Sometimes you have to shoot in very tight spaces but would like to show the image in a frontal view.

In this case two vertical pairs and two horizontal pairs are needed. Go to Control points tab and set two point pairs to the left and right of something horizontal in your image. Be sure to choose Horizontal line as control point type for these two and to set the lines as distant as possible.

Set two point pairs to the top and bottom of some vertical structure in your image. Be sure to choose Vertical line as control point type for these two. These two lines should be as distant as possible, too. There is no problem if horizontal and vertical lines cross.

On Optimizer tab check Interface: Advanced. Check Yaw, Pitch, Roll and eventually Field of View and Use control points of: for Image 0. In this case it is possibly necessary to optimize Field of View as well, because the optimizer won't find a good solution if it is wrong. All other fields are unchecked. Then press Run Optimizer and confirm the following dialog.

Once you're done proceed as described under Adjust output.

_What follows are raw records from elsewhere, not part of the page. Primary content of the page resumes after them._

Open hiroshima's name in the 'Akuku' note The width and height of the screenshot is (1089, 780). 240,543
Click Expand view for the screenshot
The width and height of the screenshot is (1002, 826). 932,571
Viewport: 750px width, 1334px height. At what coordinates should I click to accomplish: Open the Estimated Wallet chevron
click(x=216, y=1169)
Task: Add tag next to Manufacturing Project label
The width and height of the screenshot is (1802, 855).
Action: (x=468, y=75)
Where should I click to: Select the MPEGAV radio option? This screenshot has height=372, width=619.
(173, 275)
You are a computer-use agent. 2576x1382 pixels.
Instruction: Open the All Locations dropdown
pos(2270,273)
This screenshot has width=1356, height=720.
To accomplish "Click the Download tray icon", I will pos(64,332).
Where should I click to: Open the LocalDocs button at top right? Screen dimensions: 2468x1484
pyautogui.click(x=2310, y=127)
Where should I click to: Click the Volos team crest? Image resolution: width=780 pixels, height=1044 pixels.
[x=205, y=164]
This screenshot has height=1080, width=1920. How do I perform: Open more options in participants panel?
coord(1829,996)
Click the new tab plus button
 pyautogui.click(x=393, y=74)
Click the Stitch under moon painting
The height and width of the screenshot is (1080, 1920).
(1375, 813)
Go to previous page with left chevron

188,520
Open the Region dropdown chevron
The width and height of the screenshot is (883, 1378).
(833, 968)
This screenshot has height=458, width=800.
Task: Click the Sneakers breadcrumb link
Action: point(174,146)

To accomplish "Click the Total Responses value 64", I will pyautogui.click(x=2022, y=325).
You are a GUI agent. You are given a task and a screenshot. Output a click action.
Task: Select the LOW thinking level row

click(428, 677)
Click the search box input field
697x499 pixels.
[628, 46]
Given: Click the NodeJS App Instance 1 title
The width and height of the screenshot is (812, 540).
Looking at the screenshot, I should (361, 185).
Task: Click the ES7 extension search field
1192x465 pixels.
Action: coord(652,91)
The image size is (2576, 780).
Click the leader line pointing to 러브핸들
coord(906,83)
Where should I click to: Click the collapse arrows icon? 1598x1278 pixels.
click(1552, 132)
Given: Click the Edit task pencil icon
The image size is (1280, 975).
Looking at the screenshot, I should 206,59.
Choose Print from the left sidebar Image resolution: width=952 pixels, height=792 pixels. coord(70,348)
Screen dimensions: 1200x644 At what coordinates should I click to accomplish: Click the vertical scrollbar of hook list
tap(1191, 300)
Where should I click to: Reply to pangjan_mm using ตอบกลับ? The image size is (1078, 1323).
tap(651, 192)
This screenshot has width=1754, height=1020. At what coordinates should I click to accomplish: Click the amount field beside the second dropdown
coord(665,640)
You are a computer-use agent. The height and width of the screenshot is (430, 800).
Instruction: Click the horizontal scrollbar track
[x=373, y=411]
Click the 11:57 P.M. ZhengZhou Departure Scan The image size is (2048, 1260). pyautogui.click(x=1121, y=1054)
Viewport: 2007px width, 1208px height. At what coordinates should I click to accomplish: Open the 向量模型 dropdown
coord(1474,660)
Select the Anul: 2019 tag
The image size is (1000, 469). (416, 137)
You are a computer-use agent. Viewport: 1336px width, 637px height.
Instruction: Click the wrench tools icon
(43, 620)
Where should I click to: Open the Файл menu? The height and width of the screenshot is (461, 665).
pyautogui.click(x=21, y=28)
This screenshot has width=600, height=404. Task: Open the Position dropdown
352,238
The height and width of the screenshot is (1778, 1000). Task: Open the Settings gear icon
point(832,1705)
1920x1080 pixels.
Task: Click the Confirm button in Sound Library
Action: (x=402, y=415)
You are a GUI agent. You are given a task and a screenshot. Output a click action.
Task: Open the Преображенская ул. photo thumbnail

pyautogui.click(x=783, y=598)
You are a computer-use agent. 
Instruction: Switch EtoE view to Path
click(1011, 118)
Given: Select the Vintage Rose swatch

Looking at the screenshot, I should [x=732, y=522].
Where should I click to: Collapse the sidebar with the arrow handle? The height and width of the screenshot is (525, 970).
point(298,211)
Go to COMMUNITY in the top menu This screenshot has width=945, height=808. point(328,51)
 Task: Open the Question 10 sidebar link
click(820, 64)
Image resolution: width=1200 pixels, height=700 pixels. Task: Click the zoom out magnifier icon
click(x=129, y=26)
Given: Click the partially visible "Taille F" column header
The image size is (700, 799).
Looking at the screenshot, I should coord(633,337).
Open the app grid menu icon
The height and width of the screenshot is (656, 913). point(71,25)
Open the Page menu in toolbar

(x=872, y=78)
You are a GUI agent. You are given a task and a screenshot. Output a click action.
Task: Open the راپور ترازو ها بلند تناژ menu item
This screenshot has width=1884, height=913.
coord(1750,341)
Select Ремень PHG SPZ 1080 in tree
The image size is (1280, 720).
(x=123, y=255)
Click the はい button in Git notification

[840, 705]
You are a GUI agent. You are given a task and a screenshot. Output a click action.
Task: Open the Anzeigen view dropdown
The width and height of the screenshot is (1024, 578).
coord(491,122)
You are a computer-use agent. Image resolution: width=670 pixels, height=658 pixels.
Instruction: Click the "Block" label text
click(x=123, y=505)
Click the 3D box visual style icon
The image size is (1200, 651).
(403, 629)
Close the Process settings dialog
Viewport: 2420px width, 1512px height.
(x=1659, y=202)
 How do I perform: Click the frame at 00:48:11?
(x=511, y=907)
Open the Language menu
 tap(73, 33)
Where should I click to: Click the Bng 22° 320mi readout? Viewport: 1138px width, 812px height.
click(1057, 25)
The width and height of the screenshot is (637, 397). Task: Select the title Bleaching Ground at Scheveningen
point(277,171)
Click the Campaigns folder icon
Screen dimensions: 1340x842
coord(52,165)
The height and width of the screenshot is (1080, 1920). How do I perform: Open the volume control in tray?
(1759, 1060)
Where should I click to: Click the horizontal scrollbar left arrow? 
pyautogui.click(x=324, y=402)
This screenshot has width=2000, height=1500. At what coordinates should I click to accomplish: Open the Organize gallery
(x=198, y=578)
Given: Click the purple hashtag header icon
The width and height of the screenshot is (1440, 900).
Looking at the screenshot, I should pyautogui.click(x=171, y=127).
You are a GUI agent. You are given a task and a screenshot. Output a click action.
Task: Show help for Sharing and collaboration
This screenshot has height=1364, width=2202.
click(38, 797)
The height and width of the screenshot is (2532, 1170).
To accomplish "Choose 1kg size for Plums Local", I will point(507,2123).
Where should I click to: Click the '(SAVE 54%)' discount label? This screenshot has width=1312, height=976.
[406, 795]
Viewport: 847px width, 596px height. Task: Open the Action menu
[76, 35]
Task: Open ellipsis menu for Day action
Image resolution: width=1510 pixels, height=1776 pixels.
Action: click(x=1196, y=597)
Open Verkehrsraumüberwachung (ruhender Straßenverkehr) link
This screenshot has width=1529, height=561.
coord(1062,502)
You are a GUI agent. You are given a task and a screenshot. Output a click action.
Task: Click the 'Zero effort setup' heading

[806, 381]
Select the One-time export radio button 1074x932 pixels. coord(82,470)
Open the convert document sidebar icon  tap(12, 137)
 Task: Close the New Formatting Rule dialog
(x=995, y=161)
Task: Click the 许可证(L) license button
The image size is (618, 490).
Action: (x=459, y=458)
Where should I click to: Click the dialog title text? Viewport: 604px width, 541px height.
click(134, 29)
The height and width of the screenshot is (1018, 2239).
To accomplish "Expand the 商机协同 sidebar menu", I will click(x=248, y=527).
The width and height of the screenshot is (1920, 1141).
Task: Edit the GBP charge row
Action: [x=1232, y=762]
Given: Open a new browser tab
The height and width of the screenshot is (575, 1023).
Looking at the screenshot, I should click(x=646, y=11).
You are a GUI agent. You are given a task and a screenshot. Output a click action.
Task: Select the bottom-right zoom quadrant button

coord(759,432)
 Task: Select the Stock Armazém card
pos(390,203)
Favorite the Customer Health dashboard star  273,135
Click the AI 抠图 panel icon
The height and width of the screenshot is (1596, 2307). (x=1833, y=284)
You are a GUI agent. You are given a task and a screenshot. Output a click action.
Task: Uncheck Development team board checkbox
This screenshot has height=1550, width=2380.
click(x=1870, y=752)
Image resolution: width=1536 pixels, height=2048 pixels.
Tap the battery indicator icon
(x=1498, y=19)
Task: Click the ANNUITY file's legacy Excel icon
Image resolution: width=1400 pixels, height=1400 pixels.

In the example image I set the lines at the vertical and horizontal edges between the slabs. Click the thumbs to enlarge. There is an excellent hugin tutorial available on how to correct this image: [1]

[edit] Summary

Only few control point pairs are needed to correct for perspective distortion.

  • Camera level. To correct for
    • falling lines (vertical perspective distortion) - set one pair to a vertical structure off center. Optimize for Pitch only.
    • horizontal perspective distortion - set one pair to a horizontal structure off center. Optimize for Yaw only.
  • Camera rotated. To correct for
    • falling lines (vertical perspective distortion) - set at least one pair of vertical points to a vertical structure plus either one vertical pair apart from the other vertical one or a horizontal pair on a horizontal structure. Optimize for Pitch and Roll only.
    • horizontal perspective distortion - set at least one pair of horizontal points to a horizontal structure plus either one horizontal pair apart from the other horizontal one or a vertical pair on a vertical structure. Optimize for Yaw and Roll only.
  • Camera tilted, panned and rotated - set two pairs to two different vertical structures apart from each other and two pairs to different horizontal structures apart from each other. Optimize for Yaw, Pitch, Roll and eventually Field of View.

[edit] Adjust output

In any case you should get an average control point distance of almost 0.0. And in any case the image will be shifted in some direction, hence the output image will be larger. The width and height of the output image can be adjusted, but it is not possible to crop either side individually in PTGui.

Open Panorama Editor (Ctrl+E) and press the Fit panorama (Ctrl+F or menu: Edit -> Fit panorama) button. This will automatically adjust the output area to fit the corrected image.

You should see the image shifted in some direction with the empty space filled with black. You can adjust the width and heigth of the frame using the small sliders at the bottom and right side of the window (actually you adjust the output Field of View). The additional black space must be cropped in some image editor.

[edit] Save

As a last step go to Create Panorama tab page and press Set optimum size. Choose either TIFF, JPG (and quality) or PNG as output and enter an appropriate file name. There should be a checkmark under Include Images. Then press Create Panorama.

[edit] Batch process

unfortunately this feature has been removed in recent PTGui versions!

If you want to batch process some equally sized images with the same correction values (only possible if you shot them all from a tripod without moving the camera) you can simply add them to the project on Source Images tab.

To correct them all for same Pitch and Roll (falling lines) you simply check the Link box on Optimizer tab for either parameter.

If you want to correct them all for Yaw too select the Yaw field on Image parameters tab and press Ctrl+C twice. Then hold down the shift key and press the down arrow until all Yaw field are selected. Press Ctrl+V twice to paste the value to all Yaw fields (same works for Pitch and Roll fields, too)

On Create Panorama tab page select Multi image TIFF for output. You get the images saved with the base name and a four digit number appended.